“From the moment I picked your book up until I laid it down I was convulsed with laughter. Some day I intend reading it.”
“Prolonged, indiscriminate reviewing of books is a quite exceptionally thankless, irritating and exhausting job. It not only involves praising trash but constantly inventing reactions towards books about which one has no spontaneous feeling whatever.”
“A real page-turner! I couldn’t put the book down…”
How many times have we read that type of book blurb (or a variation on that theme)? But the fact that it’s a well-known or established author giving their thumbs-up makes the book suddenly more appealing. I’m including myself in that statement; I find myself saying something like, “Oh…well I really like this author. So maybe I’ll have to give this new author a go…”
Book blurbs are primarily useful for up-and-coming or unknown authors. And the author giving the blurb is generally at the top of their game. What are they getting out of it? Obviously, they’re getting a little plug for their own book/series in. But I really feel that many authors enjoy giving a helping hand to writers who are just starting out.
Bestselling author Tess Gerritsen says in her blog that her book blurbing is an attempt to “pay it forward.” She also addresses the downside of blurbing: if you blurb for too many books, you’re branded a blurb-slut; readers might blame the endorsing author for a read they purchased but didn’t enjoy; and the time it takes for the author to read the galley (for Gerritsen, five hours of time away from her current project). But she remembers with gratitude the authors who gave her first book an endorsement when she was an unknown writer. And she enjoys returning the favor by helping out other new authors.
Michelle Gagnon’s blog post mentions the importance of finding an author whose books match “your tone and subject matter.” Her concern is that a fan of the blurbing author might be dismayed to realize that instead of a sci-fi fantasy, they’ve got a thriller in their hands, or vice-versa.
A New York Post article on book blurbs references a publicist and best-selling author who garnered enthusiastic reviews…the Post implies….via her many publishing contacts. But the author, Crosley, disputes that the book blurbing business is under-the-table. She comments: “”The clues are generally there all along, ‘lurking’ in plain sight via the acknowledgements page.”

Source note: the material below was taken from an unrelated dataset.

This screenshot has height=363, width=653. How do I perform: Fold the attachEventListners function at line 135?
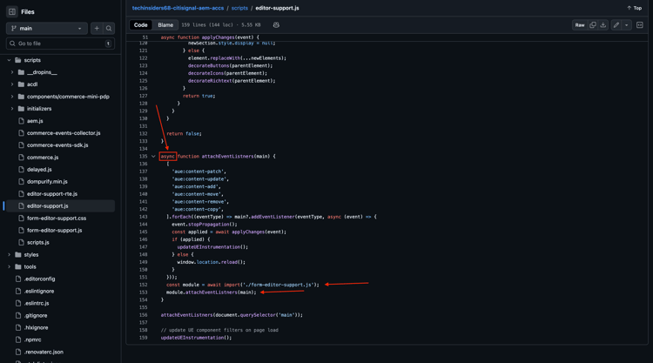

A recent Publishers Weekly article is entitled “Reforming the Book Blurb Bull: This Dehumanizing System Has to Stop.” The article’s author, Courtney Martin, proposes a requirement for big-name writers: “Maybe each author informally agrees to read (at least in part) five new manuscripts a year by unknowns, thinking of it as their dues for succeeding in a difficult industry. Even better, maybe we throw a big party, get some whiskey company to sponsor it and do short readings from new manuscripts. Authors who’ve heard something special can follow up right then and there with their genuine praise. Everyone interacts face to face. Everyone gets a shot at the literary dream of having random readers like my mom find their book on a shelf, flip it over and say, ‘Wow, if Zadie Smith likes this, I’ve definitely got to pick it up.’”
What do you think? Do book blurbs influence your buying habits? What other things pull you to one book over another in a bookstore?